While some of the company\’s claims for the environmental benefits of grass are reasonable – lawns do indeed cool the surrounding air, at least relative to, say, asphalt – others are just plain silly. Exhibit A: Scotts says 2,500 square feet of lawn produces enough oxygen for a family of four. Hello? The world is faced with many ecological problems, but a shortage of oxygen is just not one of them.

Can you spot the error?

Excellent, for of course the shortage of free oxygen (ie, O2 moelcules in the atmosphere) is in fact the largest ecological problem we face. You know, the IPCC, Kyoto, climate change, boiling Gaia and Aieeeeee! we\’re all gonna die!

The entire problem is based around the fact that much too much of that lovely O2 is in fact in another molecule, CO2, and floating around the globe, leading to Greenland melting, Bangladesh sinking below the waves and the last humans will end up barbequeing Flipper in the coming end times. All of this is predicated upon the fact that we\’re putting more CO2 into the atmosphere than the current ability of extant vegetation to fix it, by taking in the CO2 as food and releasing O2 as the by product. This is why people advocate growing forests and the like, as they so often do.

It\’s true that a lawn doesn\’t add all that much to this process, but every little helps, right?
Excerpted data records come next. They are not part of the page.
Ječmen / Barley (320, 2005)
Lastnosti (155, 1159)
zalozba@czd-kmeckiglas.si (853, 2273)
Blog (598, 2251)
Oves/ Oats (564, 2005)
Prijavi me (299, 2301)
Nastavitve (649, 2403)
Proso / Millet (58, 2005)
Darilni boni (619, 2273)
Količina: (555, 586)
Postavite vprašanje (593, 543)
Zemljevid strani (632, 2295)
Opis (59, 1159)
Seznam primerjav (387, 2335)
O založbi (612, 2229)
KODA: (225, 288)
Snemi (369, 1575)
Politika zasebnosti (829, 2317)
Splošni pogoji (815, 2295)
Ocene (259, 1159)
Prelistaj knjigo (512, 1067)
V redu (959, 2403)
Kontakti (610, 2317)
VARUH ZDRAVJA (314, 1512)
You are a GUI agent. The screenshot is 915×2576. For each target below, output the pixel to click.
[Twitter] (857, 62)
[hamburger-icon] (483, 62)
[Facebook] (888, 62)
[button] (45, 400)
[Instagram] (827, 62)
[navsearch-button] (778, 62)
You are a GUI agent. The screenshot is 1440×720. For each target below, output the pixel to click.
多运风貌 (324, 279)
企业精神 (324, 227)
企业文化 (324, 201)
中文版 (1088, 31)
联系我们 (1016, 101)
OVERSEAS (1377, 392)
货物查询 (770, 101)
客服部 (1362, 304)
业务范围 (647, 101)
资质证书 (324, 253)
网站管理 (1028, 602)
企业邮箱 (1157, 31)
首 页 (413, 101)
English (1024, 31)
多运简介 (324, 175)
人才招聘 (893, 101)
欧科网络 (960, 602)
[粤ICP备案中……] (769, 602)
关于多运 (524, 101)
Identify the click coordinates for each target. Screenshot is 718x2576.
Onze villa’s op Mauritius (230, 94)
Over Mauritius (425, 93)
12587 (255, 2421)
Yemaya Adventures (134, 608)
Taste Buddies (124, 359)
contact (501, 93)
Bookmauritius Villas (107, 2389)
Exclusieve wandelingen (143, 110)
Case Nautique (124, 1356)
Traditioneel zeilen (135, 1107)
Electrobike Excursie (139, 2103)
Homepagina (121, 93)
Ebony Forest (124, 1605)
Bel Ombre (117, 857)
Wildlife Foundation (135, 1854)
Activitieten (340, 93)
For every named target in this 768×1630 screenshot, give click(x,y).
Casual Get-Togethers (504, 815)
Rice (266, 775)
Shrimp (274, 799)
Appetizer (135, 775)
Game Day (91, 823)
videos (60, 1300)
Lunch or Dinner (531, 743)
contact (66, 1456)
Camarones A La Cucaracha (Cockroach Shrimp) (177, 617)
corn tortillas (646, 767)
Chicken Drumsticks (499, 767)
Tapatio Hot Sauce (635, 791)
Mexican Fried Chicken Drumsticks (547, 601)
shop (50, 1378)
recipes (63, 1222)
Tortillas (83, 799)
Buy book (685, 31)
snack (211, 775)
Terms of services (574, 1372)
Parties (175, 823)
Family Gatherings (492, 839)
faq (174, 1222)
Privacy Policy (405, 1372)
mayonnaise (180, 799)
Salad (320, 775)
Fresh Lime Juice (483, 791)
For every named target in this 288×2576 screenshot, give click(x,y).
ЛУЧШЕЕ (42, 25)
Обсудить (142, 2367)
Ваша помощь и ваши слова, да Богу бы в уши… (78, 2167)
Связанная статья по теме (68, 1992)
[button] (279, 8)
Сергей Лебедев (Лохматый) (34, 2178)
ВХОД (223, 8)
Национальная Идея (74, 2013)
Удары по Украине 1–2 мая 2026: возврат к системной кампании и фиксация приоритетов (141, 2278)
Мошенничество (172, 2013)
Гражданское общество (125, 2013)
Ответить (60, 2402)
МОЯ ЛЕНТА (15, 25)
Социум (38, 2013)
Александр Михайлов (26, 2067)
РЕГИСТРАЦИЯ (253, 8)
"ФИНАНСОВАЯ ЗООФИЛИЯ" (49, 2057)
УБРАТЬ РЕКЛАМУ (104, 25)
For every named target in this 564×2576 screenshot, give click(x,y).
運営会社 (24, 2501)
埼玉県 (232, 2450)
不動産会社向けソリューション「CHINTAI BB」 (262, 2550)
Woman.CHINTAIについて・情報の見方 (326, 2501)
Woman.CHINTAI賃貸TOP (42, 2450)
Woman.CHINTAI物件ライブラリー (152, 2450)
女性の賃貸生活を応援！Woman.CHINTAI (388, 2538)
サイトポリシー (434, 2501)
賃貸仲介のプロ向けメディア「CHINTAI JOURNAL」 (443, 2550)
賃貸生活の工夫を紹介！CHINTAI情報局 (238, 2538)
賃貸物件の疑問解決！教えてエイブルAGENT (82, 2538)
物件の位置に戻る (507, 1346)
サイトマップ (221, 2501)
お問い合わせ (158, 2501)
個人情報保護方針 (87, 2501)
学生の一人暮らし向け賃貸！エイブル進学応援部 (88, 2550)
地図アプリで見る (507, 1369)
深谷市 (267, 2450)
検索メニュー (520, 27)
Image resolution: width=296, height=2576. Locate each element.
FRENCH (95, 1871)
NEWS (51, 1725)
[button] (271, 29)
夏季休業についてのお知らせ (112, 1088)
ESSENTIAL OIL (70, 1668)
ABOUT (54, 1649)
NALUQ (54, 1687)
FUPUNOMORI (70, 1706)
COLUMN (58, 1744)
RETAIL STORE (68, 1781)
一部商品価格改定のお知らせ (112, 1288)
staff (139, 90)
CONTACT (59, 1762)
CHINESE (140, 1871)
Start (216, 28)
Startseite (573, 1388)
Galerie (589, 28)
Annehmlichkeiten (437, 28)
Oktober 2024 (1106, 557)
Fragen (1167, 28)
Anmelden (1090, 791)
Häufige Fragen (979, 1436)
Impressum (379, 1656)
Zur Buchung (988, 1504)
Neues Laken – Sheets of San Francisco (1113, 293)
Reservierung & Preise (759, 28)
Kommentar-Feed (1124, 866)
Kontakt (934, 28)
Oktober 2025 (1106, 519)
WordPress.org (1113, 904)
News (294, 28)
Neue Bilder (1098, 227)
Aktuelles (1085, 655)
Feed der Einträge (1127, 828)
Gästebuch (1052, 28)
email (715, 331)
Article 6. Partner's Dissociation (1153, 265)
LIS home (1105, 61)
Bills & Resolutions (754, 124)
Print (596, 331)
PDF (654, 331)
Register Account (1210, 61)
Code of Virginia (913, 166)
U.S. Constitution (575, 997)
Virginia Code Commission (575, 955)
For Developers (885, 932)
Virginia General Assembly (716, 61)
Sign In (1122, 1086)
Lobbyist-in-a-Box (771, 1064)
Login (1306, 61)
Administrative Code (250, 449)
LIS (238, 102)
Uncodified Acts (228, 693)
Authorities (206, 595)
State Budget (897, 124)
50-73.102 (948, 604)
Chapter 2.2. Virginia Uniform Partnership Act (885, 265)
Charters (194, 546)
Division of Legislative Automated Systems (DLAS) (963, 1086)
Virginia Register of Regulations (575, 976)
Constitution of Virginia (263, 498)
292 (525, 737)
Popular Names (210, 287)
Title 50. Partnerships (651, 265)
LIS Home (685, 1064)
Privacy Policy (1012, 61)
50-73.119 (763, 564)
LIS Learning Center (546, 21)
8 thoughts on “Don\’t Feed the Lawn!”

  1. When I was eleven my geography teacher told the class that the earth would run out of oxygen because we were using it all up. Foolishly I put up my hand to say that plant produce oxygen (my mum was a biology teacher so I pretty confident of my facts) and the earth was not going to run out of oxygen. After trying to make me back down she put it to a class vote! Only one person voted for me (thanks Gail).
    I learnt a valuable lesson that day.

  2. The lesson being that many teachers are incorrigibly thick? Or perhaps something about trying to settle facts by voting? Probably the second, since by age 11 you could scarcely have doubted the first.

  3. I’m holding out for evolution to compensate for any changes in the environment due to my carbon footprint. Lava rocks survive in most climates so my vote is that we evolve in that direction.

    I may stand alone on this one (unless Gail is reading the forum and wants to sign up).

  4. It is important to retain all the green space we possibly can, but not just because of gas exchange.

    Open ground, especially if it is supporting growth, is an excellent defence against flash flooding. It acts like a sponge, as opposed to the built environment which just pours all the rain straight into the storm drains.

  5. So that must mean that far from taxing us for inefficient use of the land we should actually get subsidies for leaving it to grass.

    From now on my jungle sorry grass is going to be put down as my sole contribution to avert global warming.

  6. From now on my jungle sorry grass is going to be put down as my sole contribution to avert global warming.

    Just to deepen your question, is it better to leave the grass uncut or to mow it regularly?

    This is an important question. When I am being harangued on a Sunday, it would be nice to say that it is not sloth but my moral virtue that prevents me from leaving the sofa.

  7. “When I was eleven my geography teacher told the class that the earth would run out of oxygen…”

    That whole story is basically Britain in a microcosm, isn’t it? The idiots vote for something that sounds right, and then oppress the minority for being wrong.